Welcome to Tiny Worlds!
We’re shifting our focus to explore Mexico's eastern coast with twelve-year-old George Perez in the serialized novel: ISLA.
For longer fiction visit Stories, and for flash fiction go to Sketchbook.
September 1983
Outside the radio station, a warped sign hung over the entrance, its faded letters—KIXL—barely clinging to the metal.
Beneath it, the old speaker crackled to life, sharp and sudden. George jumped, every time. He told himself it shouldn’t scare him—students had blown it long ago turning the sidewalk into a dance floor, but still, it got him.
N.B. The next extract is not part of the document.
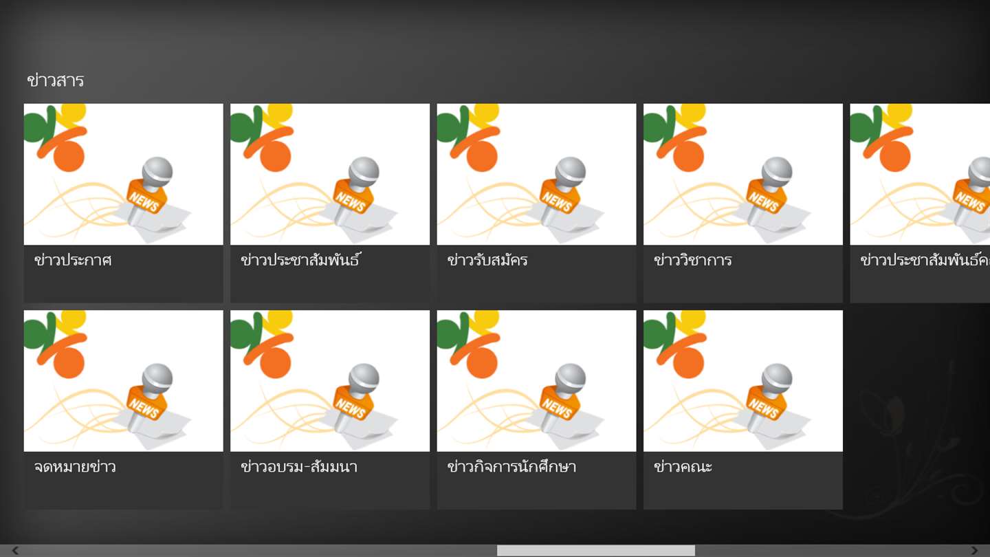Select the ข่าวรับสมัคร news thumbnail
The width and height of the screenshot is (990, 557).
pyautogui.click(x=537, y=174)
Tonight, as he listened to the incoherent noise spilling from it, he caught a pattern. Yeah, he knew it. He also knew exactly who was behind the microphone. And that rhythmic buzzing—the kind that made the speaker rattle just so—could only be Bonzo.
Kathryn opened the door, holding George back as a waft of smoke came tumbling out. Inside, the waiting area George’s father called Charon’s Stop was plastered with musical detritus: concert posters and music zines taped, tacked, and glued to the walls; a dozen records, cracked and nailed to the wall with a duct tape sign that read “Disco Sucks.” Anyone who had spent time at the college station had offered some kind of knick-knack to the altar of the waiting room.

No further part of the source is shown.